People’s ideas and opinions tend to converge when discussed in a group. You’ve probably observed this yourself in meetings. Prior to a meeting, you may have a fairly strong opinion on the issue to be discussed. During the meeting, a strong personality dominates the conversation and either you do not get an opportunity to add your two cents, you start to change your mind and lean more towards the other person’s opinion or you find it easier to only add your opinions that are in alignment with the majority rather than start an argument by disagreeing. In any case, the moderator leaves the session believing that the strong personality’s position was a consensus across the group. In a perfect world, however, the moderator would have had the benefit of your point of view because odds are there are other people in the market that think like you do.

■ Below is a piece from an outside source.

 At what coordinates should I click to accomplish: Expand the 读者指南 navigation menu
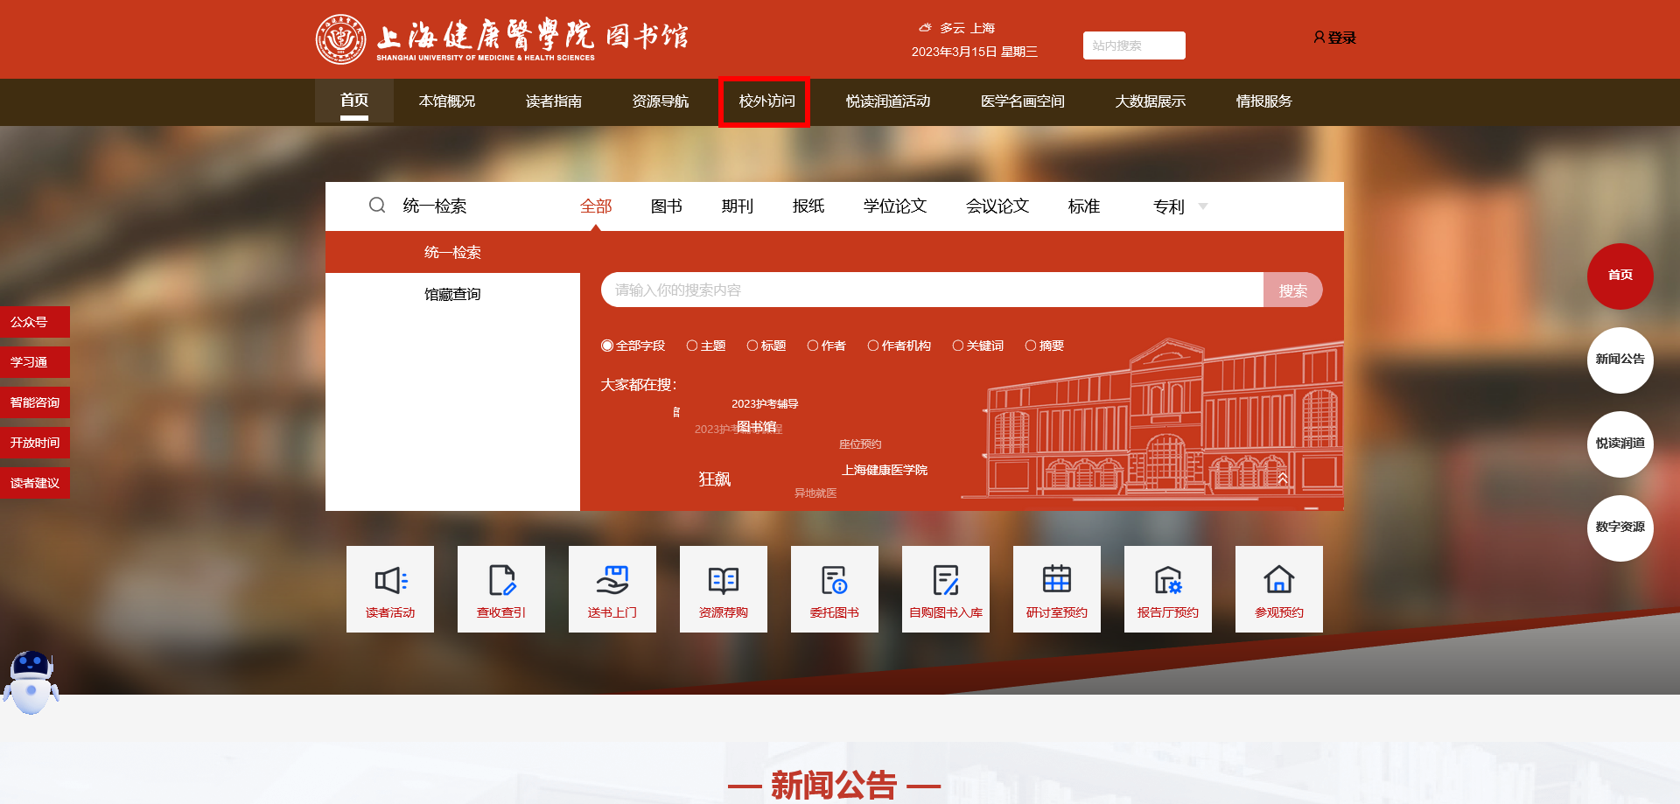click(554, 101)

People lie to themselves, so they will lie to you too

This one is hard for most people to fully appreciate in business settings, but often we do not do what we say we will do. That’s why I do not suggest that people use focus groups to gauge intent to purchase. Let’s face it, we all have good intentions that aren’t realised; we don’t think of them as lies. But in this type of research setting, especially if you’re trying to gauge likely purchase, asking people what they plan to do is often not helpful. Yes, there are ways to minimise this, but when compounded by group think, it’s a tall order.

You only get answers to the questions you ask

To be fair, this is a risk in almost all types of research. But in focus groups there is a real danger because you often get such interesting and potentially useful feedback that you may not realise that you didn’t get a good answer to the most important question. Conversations may get derailed, defused or entirely omitted as you run out of time. Consider the example of a focus group to discuss a new product the company plans to offer. Odds are, the discussion would zoom into product features, price points, potential applications, and so forth. But the most important questions really should be: would anyone actually buy this product and, if so, why? That alone could take up the entire hour/hour and a half of a focus group. This leads to a secondary point, which is that too often focus groups attempt to cover too many topics in one session, which does not give the moderator time to really dig deeply into any one issue.

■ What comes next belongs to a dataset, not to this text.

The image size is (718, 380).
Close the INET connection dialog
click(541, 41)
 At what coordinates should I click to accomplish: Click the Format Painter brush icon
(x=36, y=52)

The results are not statistically representative

Too often people confuse the fact that focus groups provide insight into the needs, thoughts and feelings of a target market with the need for insights that are representative of that market. Let’s clear that up. For any sample – the focus groups participants in our case – to be representative of the underlying population, it has to be matched on all attributes that are expected to be influential on research outcomes. This requires detailed understanding of the underlying population that goes beyond basic demographics. You may also need to know their likes/dislikes, geographical location, level of education, family responsibilities, etc. Then you have to ensure that the proportions of various segments of that underlying population are reflected in the same proportions within your sample. But focus groups tend to have no more than twelve people, which may mean one person per segment. One person’s opinion cannot represent their entire segment. There are some workarounds, like multiple focus groups with different segments, very precise selection criteria, etc. But a word of caution: even if you consider the smallest representative sample size, which is around 300 persons, odds are you’re not talking to anywhere near that many people in your focus groups. Don’t confuse informative with representative. They each have their place.

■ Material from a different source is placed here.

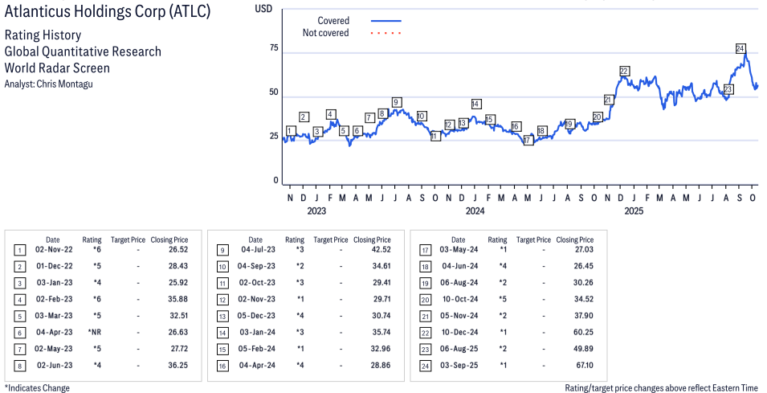Viewport: 767px width, 393px height.
Task: Select marker 22 on the price chart
Action: pos(624,71)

The bias of compensation and other intangible benefits

There are individuals who simply enjoy participating in research activities and care nothing about the topic you’re investigating. They’re opinionated and revel in opportunities where they can share their points of view. Some people in larger countries even make a living from participating in paid research activities. I remember one participant in one of our focus groups casually debating with me about how much he should be paid, even though he was amongst those that contributed the least and we had to keep pushing him for feedback. Clearly, he wasn’t there because of any deep interest in the topic. It’s like gauging the mood of the population simply from listening to a call-in programme. Not everyone who has a strong opinion will call in, and the loudest people do not always speak for the majority. On the flip side, if you don’t compensate people for taking the time out of their busy schedule to attend your focus group, will anyone come?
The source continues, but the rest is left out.